Framework
Foresportia is an analysis support tool. Results are expressed as probabilities and must always be interpreted with context (lineups, injuries, stakes).
Why explain methodology in football prediction?
Foresportia aims to help analyze matches, not to assert certainties. The objective is to explain probabilities and make visible the factors that influence a match.
The approach relies on a hybrid model: a statistical engine (Poisson, simulations, calibration) and an AI engine (learning from historical data), evaluated separately and combined through a confidence index.
For a global overview, see the pillar page: Football prediction AI
What a football prediction AI does (and does not do)
What Foresportia does
- Transform signals (form, history, xG, context) into coherent probabilities.
- Compare multiple models to estimate uncertainty.
- Provide a pedagogical, verifiable and improvable analysis framework.
What Foresportia does not do
- Promise results or guarantee outcomes.
- Replace human judgment (lineups, late news).
- Offer profit-oriented advice: this is analysis, not promises.
Simplified pipeline: how a prediction is produced
- Collection / aggregation: results, form, home/away, xG, attack/defense indicators.
- Statistical engine: expected scores (Poisson), Monte Carlo simulations, league calibration.
- AI engine: historical learning, pattern extraction (matchups, streaks, context).
- Comparison: agreement vs disagreement between AI and statistics.
- Confidence index: interpretable synthesis weighted by uncertainty.
Statistical simulation: rigor and transparency
The statistical component builds on foundational work (Maher, 1982; Dixon & Coles, 1997) modeling score distributions via Poisson processes. Each match is simulated over 1,000 times to derive coherent probabilities.
Outputs are then calibrated by league based on historical performance, adapting probabilities to each competition’s variance and style.

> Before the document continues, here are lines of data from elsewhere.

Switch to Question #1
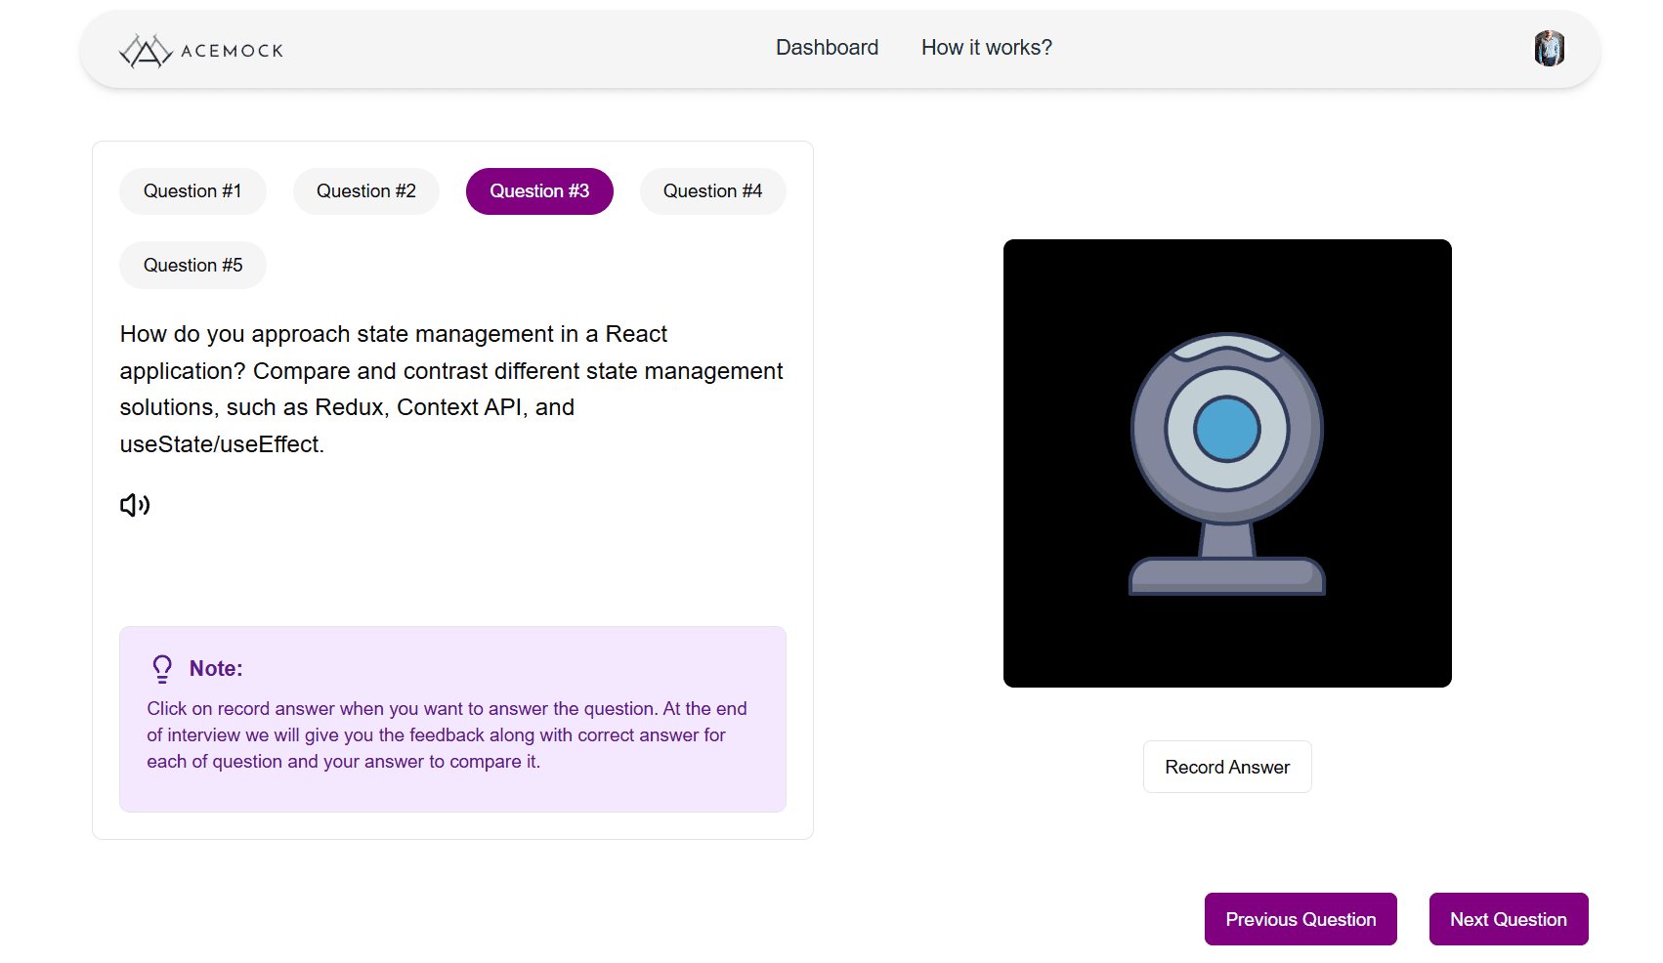This screenshot has height=963, width=1663. coord(192,190)
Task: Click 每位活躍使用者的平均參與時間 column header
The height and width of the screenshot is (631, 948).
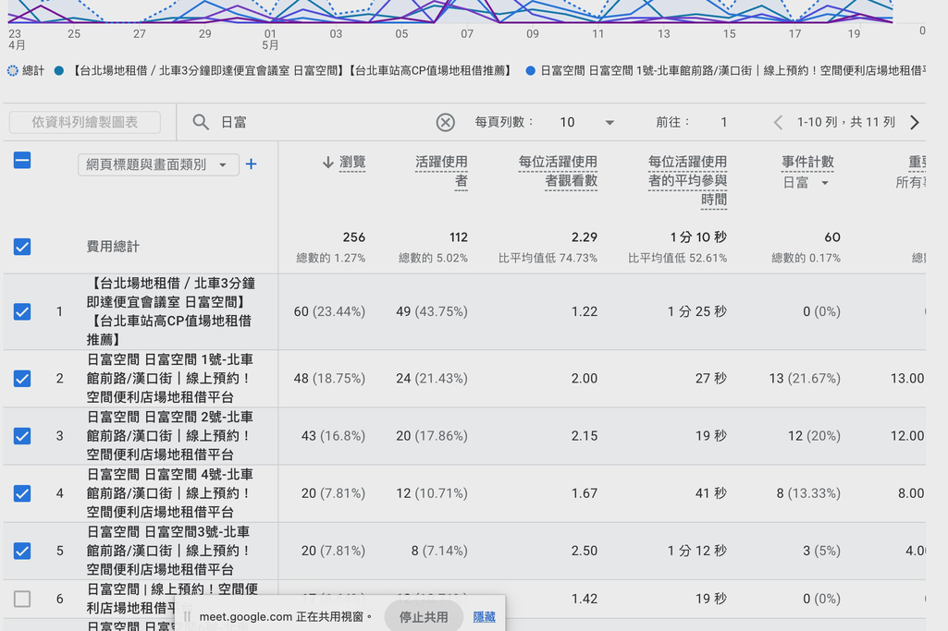Action: coord(687,180)
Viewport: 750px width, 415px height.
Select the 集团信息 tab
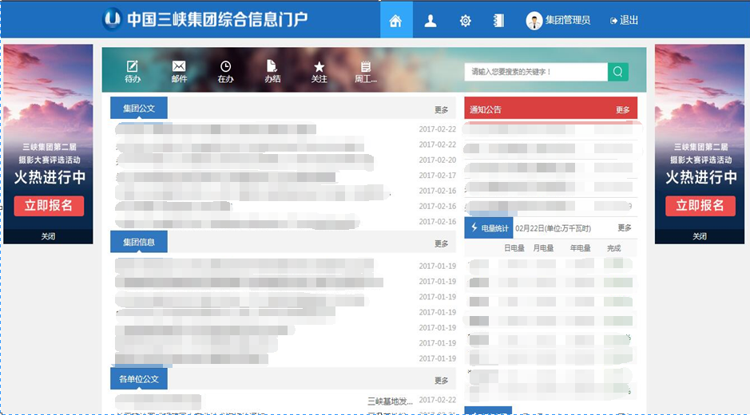[139, 242]
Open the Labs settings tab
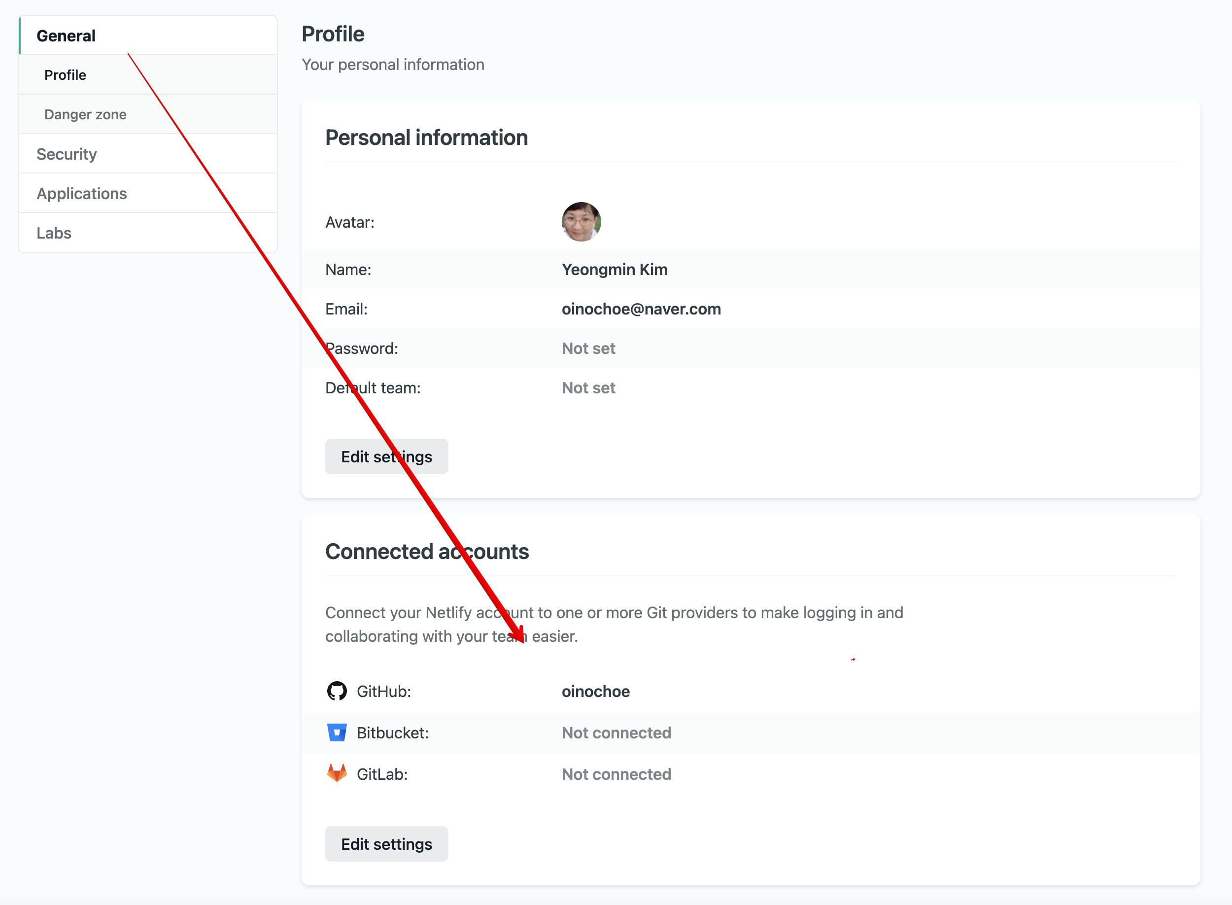1232x905 pixels. 54,233
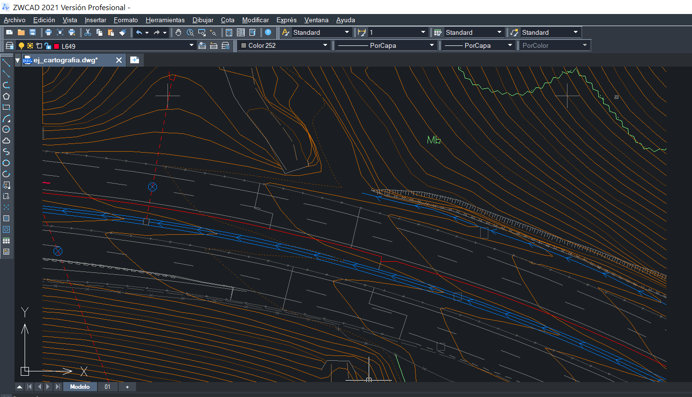This screenshot has width=692, height=397.
Task: Select the Spline curve tool
Action: click(6, 152)
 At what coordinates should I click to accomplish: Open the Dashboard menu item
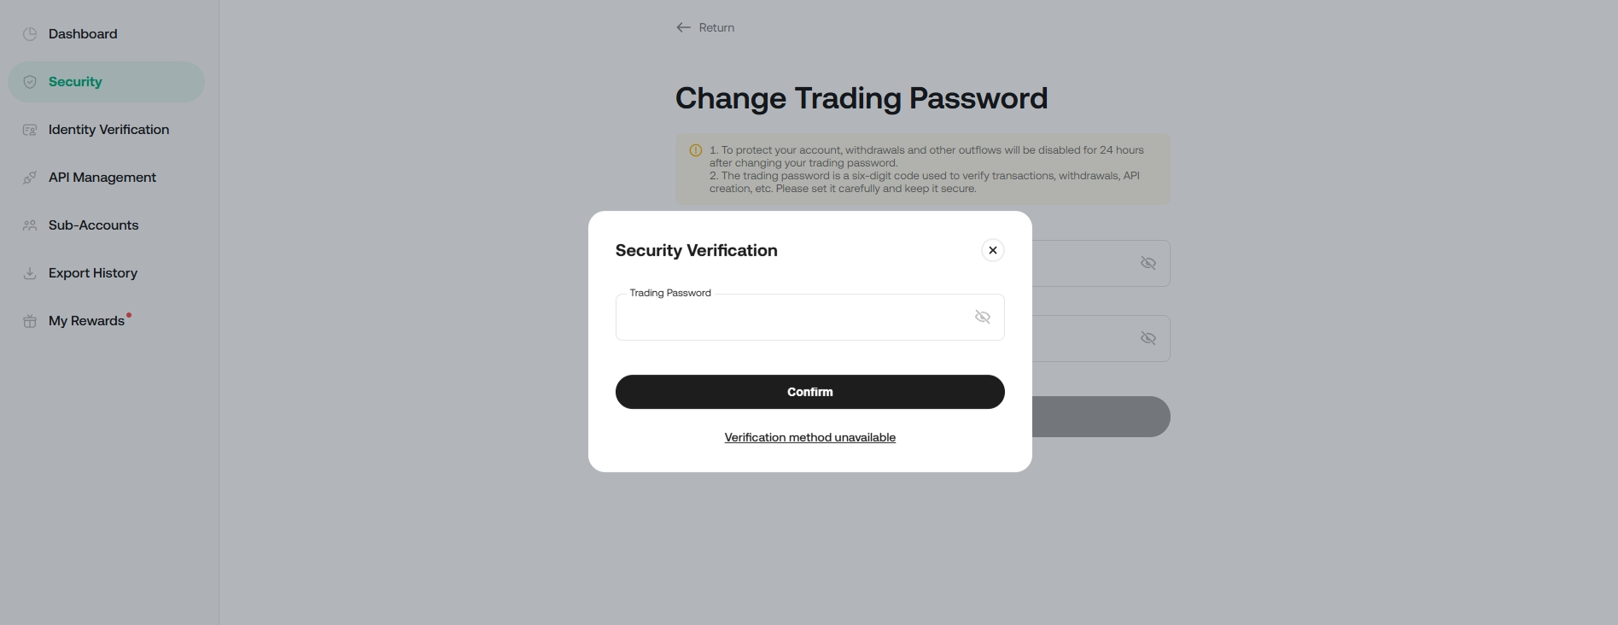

The AI model: learning and feedback
In parallel, a neural network is trained on a dataset of more than 5,000 matches, integrating xG, shots, possession, streaks and head-to-head history to detect patterns.
The model is regularly updated to reduce bias and integrate new configurations.
Limits: why a prediction remains a probability
Even the best models face randomness: red cards, penalties, individual errors or weather effects.
A probability is not a promise. It is a plausibility estimate given available information, hence the importance of transparency and explicit uncertainty.
Conclusion: a verifiable and improvable analysis framework
Foresportia provides a scientific, transparent and evolving framework for football match analysis. The hybrid approach confronts AI and statistics to better read uncertainty.